** Tasks for this exercise **
A) In the passage on trust, change "the same person" to "the very person" and write out the part from "It’s one of" to "Terrible, un-resolvable choice." with that change.
B) According to the passage on trust, why does part of C know there is no hope of improving relations with her parents before they die?

** Page text **
Shifting Gears about Trust

C’s parents are aging, and she’s had a bad relationship with them for years:  physical abuse, shaming, unjust accusations, and a general indifference to any of her feelings or (real) successes.  It’s been horrible.  Part of her knows there’s no hope for improving  relations before they die, because they are so emotionally limited.  Another part of her has to keep trying, or, at least, hoping.

It’s one of the worst binds:  the person(s) you love the most, with an open heart and no reservation (like your parent) is the same person who hurts you.  The person whose approval will give you safety and the feeling you’re entitled to live is the same person who endangers you, beats you, shames and betrays you.  There’s no way out.  (Therapeutically, there is, but it always feels impossible in the moment, because it is.)  Either you brutalize your own feelings by trying not to care for them (even though they’ll always matter), or you keep putting yourself in emotional or physical harm’s way by staying in the game. Terrible, un-resolvable choice.

There’s so much human indifference and cruelty in the world — girls being sold into sexual slavery, tribal or other group atrocities, murders, etc. — I have to admit that humans can be dangerous.  Not just in theory, and not always, and I won’t stop having friends or enjoying good experiences, but I think I should stop being surprised when awful things happen.

** Listed entries **
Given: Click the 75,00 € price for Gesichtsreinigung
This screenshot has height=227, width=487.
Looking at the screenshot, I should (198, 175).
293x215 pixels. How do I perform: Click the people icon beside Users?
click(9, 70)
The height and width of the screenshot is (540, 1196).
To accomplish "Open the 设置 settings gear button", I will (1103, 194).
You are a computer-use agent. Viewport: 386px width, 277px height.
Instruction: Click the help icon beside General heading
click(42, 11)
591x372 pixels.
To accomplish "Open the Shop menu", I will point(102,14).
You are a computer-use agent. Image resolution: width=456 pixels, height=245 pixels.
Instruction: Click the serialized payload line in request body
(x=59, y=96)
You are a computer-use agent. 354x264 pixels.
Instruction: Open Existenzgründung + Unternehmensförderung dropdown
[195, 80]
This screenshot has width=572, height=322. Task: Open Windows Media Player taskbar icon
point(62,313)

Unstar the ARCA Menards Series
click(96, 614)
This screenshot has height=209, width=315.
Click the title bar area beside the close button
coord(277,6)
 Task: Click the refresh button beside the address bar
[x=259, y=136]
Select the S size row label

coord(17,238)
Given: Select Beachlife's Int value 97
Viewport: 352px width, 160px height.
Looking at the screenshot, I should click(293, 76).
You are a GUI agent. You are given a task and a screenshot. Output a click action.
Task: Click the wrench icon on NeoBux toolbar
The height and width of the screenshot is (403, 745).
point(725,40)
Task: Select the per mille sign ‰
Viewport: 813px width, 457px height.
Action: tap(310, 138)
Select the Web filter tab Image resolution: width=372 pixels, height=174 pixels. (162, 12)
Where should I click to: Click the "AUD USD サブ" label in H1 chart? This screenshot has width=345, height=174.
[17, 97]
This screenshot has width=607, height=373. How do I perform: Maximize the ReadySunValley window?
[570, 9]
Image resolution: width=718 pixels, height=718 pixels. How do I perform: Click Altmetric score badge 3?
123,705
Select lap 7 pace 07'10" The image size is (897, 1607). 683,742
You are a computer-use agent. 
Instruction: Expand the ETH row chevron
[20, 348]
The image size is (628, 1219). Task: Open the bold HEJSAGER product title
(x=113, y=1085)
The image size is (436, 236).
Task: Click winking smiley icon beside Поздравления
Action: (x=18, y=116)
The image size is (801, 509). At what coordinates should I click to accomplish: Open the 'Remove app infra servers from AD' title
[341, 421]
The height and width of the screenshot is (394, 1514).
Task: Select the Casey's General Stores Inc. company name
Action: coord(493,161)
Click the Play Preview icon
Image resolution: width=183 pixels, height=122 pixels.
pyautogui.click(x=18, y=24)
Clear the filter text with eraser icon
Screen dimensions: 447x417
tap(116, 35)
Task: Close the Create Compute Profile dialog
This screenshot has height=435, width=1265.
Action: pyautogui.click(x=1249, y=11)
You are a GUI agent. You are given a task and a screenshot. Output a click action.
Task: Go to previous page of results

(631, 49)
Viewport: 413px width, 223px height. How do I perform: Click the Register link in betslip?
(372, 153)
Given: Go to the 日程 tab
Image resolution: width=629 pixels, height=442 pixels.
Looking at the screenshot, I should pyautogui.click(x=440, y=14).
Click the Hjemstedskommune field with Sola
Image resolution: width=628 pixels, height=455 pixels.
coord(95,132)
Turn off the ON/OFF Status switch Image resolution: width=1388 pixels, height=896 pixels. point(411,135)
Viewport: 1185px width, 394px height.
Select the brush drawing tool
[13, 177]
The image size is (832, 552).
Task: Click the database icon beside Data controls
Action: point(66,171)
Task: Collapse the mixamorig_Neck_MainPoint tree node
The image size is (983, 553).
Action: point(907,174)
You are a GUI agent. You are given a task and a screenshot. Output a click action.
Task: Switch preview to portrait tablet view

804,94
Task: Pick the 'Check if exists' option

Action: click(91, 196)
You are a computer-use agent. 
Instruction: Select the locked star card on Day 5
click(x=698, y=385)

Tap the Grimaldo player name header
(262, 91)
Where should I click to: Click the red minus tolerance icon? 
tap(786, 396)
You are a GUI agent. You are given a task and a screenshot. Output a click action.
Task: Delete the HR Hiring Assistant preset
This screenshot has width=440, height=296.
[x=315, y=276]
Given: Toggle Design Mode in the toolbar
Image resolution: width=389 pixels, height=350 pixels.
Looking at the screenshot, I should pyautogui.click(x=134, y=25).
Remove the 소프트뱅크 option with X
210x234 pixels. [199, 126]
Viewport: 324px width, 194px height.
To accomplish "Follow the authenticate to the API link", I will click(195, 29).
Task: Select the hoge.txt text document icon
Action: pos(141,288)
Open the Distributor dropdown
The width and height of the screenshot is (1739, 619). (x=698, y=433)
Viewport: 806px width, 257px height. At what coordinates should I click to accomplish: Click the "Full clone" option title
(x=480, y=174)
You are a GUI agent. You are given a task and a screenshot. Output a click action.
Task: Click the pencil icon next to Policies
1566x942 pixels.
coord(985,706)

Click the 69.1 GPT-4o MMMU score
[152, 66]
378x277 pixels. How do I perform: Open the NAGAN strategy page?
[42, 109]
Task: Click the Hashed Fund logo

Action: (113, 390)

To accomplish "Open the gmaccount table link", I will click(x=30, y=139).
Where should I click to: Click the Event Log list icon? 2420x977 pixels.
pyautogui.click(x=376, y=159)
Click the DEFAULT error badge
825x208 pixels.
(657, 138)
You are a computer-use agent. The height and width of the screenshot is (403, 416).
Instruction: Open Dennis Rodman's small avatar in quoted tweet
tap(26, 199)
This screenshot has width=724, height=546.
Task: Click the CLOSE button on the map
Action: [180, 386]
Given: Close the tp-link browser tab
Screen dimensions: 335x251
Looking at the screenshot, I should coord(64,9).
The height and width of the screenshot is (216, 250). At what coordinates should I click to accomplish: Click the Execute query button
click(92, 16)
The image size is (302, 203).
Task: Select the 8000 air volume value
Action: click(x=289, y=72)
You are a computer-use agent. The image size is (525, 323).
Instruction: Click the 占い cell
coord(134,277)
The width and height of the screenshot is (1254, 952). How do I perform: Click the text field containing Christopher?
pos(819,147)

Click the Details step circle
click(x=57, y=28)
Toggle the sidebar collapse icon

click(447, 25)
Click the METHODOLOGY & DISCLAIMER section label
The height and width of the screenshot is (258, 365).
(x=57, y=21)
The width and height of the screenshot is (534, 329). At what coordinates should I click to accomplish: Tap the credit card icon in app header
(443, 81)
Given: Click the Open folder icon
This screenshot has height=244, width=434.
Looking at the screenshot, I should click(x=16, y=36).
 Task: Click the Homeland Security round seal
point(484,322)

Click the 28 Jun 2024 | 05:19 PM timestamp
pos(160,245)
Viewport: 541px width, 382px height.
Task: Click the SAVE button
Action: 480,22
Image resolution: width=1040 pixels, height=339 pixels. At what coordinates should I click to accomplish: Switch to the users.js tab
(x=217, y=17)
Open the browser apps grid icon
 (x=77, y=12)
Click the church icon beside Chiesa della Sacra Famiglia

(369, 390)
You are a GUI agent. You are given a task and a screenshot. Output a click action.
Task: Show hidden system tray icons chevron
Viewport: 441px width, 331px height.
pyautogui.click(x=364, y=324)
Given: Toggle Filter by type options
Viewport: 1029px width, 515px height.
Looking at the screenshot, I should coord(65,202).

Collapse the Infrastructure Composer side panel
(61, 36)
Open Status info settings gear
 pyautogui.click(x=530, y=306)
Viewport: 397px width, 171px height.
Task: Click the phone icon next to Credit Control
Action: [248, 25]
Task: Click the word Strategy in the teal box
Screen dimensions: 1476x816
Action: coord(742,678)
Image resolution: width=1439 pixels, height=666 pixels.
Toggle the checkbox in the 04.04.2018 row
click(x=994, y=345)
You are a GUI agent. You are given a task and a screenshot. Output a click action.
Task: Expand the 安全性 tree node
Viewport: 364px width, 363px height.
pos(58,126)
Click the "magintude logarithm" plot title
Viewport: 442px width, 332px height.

** Results in order **
A)
It’s one of the worst binds:  the person(s) you love the most, with an open heart and no reservation (like your parent) is the very person who hurts you.  The person whose approval will give you safety and the feeling you’re entitled to live is the very person who endangers you, beats you, shames and betrays you.  There’s no way out.  (Therapeutically, there is, but it always feels impossible in the moment, because it is.)  Either you brutalize your own feelings by trying not to care for them (even though they’ll always matter), or you keep putting yourself in emotional or physical harm’s way by staying in the game. Terrible, un-resolvable choice.

B) Part of C knows there is no hope because her parents are so emotionally limited.